XII.  When the emperor Constantine was killed at Syracuse, Mecetius (Mezezius) seized the sovereignty in Sicily, but without the consent of the army of the East.  The soldiers of Italy, others throughout Istria, others through the territories of Campania and others from the regions of Africa and Sardinia came to Syracuse against him and deprived him of life. And many of his judges were brought to Constantinople beheaded and with them in like manner the head of the false emperor was also carried off.

XIII. The nation of the Saracens that had already spread through Alexandria and Egypt, hearing these things, came suddenly with many ships, invaded Sicily, entered Syracuse and made a great slaughter of the people – a few only escaping with difficulty who had fled to the strongest fortresses and the mountain ranges – and they carried off also great booty and all that art work in brass and different materials which the emperor Constantine had taken away from Rome; and thus they returned to Alexandria.

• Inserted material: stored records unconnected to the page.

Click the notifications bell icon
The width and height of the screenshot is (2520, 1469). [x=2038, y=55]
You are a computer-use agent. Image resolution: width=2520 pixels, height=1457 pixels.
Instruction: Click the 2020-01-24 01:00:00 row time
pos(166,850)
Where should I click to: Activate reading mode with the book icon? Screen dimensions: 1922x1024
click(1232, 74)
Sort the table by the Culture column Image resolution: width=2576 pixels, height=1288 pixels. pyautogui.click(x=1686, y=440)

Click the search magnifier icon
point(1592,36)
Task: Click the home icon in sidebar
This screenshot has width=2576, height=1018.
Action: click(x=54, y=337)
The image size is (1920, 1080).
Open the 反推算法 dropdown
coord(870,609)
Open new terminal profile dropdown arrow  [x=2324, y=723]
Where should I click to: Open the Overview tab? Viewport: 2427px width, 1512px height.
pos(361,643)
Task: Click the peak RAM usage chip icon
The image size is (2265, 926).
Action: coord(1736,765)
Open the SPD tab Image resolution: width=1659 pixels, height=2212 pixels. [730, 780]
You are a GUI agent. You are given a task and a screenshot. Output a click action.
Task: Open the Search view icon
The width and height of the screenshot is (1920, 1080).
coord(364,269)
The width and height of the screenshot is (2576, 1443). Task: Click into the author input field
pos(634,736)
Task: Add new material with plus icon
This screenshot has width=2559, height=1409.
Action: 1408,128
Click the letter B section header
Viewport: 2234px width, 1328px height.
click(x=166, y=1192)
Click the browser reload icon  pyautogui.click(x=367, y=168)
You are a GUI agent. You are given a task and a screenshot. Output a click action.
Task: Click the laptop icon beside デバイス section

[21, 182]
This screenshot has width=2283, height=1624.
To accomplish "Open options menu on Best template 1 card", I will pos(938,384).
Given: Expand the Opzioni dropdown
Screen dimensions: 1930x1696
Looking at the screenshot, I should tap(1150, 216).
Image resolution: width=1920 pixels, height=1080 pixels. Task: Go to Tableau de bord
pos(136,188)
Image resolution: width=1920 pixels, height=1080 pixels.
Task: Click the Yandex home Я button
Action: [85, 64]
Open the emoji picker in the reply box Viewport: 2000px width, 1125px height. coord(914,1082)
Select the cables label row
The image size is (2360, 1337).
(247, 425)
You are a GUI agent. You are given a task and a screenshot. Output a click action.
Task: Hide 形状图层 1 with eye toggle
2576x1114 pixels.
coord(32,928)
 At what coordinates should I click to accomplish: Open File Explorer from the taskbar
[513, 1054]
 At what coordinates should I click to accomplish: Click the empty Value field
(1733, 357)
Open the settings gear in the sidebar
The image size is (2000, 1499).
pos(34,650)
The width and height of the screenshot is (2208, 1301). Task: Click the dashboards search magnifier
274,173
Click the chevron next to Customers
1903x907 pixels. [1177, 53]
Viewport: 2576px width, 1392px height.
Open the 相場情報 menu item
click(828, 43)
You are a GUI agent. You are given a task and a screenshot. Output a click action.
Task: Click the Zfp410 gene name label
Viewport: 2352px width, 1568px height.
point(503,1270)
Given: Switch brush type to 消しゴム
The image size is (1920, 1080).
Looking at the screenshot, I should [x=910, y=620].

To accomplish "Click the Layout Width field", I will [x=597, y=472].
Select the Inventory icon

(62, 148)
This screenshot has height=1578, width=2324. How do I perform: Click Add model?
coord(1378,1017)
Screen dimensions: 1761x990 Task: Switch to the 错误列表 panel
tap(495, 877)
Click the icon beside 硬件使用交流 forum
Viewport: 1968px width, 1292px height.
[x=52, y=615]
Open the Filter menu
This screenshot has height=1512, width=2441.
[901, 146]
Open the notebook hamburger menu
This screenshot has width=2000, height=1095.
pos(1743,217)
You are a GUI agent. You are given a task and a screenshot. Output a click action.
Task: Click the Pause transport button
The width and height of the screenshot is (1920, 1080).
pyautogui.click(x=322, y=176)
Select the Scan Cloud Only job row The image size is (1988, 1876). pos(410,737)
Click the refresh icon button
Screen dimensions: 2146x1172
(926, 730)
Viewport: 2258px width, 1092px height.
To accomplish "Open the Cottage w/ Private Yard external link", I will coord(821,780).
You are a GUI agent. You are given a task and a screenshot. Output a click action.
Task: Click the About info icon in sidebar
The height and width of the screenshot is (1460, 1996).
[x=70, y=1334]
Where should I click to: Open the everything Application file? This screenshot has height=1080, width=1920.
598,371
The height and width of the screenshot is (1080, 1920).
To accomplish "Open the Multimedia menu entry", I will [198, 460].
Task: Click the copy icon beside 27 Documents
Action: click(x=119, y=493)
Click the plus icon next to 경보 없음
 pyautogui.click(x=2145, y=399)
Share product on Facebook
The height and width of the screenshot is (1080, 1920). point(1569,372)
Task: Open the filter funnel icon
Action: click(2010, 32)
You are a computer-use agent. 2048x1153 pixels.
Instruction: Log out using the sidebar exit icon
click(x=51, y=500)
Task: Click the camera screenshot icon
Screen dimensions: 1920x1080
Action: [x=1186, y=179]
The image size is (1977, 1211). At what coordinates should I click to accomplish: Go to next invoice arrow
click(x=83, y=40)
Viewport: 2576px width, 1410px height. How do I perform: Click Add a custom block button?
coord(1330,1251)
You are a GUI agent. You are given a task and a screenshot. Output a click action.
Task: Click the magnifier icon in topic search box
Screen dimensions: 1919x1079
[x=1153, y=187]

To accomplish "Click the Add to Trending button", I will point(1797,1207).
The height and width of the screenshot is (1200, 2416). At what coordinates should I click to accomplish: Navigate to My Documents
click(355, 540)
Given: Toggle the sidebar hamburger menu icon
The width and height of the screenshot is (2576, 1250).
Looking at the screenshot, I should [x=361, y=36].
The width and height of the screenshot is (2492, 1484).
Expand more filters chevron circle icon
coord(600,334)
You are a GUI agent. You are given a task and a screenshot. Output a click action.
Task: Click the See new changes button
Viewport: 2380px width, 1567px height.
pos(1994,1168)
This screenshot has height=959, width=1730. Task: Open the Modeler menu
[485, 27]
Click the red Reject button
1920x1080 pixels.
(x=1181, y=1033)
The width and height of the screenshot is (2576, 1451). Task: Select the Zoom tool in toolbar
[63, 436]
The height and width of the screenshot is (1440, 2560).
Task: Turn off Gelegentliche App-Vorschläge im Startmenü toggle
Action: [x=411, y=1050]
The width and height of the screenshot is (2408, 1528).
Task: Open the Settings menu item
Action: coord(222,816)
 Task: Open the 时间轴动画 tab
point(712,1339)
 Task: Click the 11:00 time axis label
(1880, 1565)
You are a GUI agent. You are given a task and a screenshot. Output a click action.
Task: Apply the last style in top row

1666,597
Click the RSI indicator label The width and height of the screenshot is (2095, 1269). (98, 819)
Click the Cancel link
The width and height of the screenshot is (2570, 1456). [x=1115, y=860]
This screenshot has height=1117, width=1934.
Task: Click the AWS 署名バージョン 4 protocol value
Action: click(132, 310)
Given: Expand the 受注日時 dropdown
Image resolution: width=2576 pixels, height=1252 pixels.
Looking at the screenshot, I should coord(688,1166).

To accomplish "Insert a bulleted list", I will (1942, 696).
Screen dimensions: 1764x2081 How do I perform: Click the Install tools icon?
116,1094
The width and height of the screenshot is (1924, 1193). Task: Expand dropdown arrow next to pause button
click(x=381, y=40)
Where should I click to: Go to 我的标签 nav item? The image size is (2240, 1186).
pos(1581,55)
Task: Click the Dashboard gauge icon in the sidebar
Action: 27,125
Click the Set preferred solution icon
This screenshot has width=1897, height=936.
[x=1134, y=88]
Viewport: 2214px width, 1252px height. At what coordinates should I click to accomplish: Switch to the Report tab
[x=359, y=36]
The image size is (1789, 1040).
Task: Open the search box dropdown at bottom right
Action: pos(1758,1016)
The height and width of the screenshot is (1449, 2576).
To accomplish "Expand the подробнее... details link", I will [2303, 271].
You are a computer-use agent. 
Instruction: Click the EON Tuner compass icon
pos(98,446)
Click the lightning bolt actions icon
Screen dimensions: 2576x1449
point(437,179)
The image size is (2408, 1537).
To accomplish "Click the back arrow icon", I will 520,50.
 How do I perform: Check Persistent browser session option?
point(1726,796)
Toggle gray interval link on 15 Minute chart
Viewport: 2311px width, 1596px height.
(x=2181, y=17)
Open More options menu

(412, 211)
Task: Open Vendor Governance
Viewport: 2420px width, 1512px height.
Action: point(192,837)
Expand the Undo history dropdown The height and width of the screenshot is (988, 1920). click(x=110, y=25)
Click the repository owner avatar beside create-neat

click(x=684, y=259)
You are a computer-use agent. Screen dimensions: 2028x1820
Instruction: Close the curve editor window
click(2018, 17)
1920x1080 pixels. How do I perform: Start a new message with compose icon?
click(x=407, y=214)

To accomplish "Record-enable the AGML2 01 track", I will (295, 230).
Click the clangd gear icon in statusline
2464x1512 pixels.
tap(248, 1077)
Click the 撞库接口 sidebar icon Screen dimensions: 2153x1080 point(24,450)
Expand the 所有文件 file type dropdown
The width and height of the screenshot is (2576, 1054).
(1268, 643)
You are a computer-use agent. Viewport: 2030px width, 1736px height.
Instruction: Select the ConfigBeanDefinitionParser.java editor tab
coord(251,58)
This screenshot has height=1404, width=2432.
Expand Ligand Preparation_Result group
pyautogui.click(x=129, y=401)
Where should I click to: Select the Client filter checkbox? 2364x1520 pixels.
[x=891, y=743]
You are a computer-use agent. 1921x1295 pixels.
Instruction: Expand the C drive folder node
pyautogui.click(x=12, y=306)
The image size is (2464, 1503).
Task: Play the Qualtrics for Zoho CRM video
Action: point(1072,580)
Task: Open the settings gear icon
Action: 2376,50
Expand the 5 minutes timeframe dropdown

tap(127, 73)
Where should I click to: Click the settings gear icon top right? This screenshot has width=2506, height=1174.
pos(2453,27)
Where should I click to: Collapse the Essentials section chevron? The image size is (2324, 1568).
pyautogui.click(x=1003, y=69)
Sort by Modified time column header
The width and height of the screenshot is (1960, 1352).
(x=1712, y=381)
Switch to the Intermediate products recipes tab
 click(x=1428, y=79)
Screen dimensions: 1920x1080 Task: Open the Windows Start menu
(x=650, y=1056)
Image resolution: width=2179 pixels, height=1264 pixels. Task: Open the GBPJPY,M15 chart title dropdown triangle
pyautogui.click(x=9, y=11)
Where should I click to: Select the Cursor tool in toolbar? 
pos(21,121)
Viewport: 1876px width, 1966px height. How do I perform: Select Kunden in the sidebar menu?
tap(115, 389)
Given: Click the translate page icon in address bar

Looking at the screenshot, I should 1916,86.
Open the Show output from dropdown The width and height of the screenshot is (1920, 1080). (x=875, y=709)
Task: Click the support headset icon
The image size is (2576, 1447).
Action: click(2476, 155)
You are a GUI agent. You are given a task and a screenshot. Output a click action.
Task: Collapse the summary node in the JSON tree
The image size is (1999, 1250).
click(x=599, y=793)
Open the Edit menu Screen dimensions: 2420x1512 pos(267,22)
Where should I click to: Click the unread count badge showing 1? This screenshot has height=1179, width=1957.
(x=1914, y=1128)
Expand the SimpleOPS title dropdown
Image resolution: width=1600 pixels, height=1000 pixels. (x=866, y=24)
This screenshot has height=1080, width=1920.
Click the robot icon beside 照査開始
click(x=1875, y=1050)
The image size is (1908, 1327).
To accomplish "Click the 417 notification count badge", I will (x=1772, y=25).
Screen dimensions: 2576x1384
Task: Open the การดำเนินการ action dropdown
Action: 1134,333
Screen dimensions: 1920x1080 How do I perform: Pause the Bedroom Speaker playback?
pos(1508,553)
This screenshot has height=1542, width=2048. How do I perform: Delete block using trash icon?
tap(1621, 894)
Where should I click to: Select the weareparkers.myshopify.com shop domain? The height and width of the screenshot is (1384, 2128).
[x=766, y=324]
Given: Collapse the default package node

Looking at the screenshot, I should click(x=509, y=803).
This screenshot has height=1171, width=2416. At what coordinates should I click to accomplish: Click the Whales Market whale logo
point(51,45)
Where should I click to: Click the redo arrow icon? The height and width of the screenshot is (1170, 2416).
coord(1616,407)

The problem we have now are all too similar. Not yet military disasters, but ecological disasters are already upon us, and they have everything to do with the ravenous class which owns and direct today’s modes of thinking. And feeling.

After its near-death experience in the Fifth Century, Rome rose again, but on better principles. Rome won, by losing its most evil ways. Too bad much of the population died in parts of Occident (in the Orient and Spain this would happen from Islamist conquest). One may have to thank the do-goodism of Christianism which led to the outlawing of slavery by Saint Queen Bathilde.

However, we don’t have the luxury now of waiting centuries for better moods to gather momentum. We may run out of oxygen well before that.